▸ **任务记录**:
══════

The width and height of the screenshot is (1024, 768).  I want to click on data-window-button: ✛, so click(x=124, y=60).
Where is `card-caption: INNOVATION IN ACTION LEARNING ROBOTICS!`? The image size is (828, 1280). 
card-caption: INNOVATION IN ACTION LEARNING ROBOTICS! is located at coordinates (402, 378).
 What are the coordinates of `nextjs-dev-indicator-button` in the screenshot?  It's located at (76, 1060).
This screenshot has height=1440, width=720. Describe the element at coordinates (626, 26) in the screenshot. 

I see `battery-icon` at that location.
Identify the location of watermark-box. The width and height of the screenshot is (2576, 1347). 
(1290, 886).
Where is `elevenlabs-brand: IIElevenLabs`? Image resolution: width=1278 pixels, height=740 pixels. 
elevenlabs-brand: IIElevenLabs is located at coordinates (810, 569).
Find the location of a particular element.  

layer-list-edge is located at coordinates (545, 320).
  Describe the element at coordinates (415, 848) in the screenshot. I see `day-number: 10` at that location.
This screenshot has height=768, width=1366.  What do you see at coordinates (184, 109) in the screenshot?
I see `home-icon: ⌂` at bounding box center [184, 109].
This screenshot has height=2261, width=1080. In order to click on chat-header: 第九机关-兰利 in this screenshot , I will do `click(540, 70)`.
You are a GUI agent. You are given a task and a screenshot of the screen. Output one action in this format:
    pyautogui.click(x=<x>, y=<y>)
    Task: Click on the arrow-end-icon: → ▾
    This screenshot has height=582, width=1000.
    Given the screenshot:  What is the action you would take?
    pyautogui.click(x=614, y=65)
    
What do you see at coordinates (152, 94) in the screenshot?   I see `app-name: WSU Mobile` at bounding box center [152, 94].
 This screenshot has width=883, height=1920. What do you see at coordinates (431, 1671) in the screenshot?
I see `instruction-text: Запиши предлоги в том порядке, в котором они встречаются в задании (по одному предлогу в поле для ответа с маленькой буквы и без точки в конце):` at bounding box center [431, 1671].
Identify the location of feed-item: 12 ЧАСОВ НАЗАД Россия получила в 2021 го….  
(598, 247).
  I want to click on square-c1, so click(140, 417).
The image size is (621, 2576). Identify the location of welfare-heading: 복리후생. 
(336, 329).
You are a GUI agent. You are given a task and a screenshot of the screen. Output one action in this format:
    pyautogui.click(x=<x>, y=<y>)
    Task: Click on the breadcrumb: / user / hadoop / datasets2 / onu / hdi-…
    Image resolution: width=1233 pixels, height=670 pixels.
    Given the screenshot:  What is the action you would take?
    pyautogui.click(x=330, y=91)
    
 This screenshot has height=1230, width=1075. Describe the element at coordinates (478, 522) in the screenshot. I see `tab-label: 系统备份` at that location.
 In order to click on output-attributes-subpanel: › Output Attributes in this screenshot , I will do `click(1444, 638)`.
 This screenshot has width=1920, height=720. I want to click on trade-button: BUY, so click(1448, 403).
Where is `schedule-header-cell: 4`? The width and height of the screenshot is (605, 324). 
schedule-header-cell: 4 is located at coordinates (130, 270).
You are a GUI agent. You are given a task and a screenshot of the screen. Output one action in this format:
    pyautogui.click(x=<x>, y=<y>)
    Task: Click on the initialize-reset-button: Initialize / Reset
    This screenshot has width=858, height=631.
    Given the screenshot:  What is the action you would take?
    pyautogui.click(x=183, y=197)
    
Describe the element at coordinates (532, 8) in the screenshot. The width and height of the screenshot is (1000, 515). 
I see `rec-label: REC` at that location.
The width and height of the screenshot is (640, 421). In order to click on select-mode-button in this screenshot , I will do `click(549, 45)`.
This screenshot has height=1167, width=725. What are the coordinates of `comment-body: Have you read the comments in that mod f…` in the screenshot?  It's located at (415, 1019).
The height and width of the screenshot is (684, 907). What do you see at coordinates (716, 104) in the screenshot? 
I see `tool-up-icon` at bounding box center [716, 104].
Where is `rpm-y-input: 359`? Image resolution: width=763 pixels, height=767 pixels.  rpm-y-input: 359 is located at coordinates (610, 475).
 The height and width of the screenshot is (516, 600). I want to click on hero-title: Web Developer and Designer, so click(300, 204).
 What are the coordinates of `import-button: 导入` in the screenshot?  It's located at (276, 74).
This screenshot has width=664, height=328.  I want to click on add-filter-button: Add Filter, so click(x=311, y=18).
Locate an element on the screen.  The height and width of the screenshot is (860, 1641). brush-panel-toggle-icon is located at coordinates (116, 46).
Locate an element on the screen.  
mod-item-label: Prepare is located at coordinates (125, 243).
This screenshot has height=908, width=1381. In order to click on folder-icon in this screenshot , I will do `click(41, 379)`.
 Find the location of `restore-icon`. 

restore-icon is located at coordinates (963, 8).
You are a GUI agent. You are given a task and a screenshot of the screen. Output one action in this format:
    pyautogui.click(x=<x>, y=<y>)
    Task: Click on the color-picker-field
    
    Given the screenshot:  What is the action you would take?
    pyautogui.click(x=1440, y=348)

══════

▸ **任务说明**: 将上方记录中从含有“at (276, 74).”的那一行到含有“This screenshot has width=664, height=328.”的那一行原样抄写出来，首尾两行都包括在内。

▸ **任务输出**:
 What are the coordinates of `import-button: 导入` in the screenshot?  It's located at (276, 74).
This screenshot has width=664, height=328.  I want to click on add-filter-button: Add Filter, so click(x=311, y=18).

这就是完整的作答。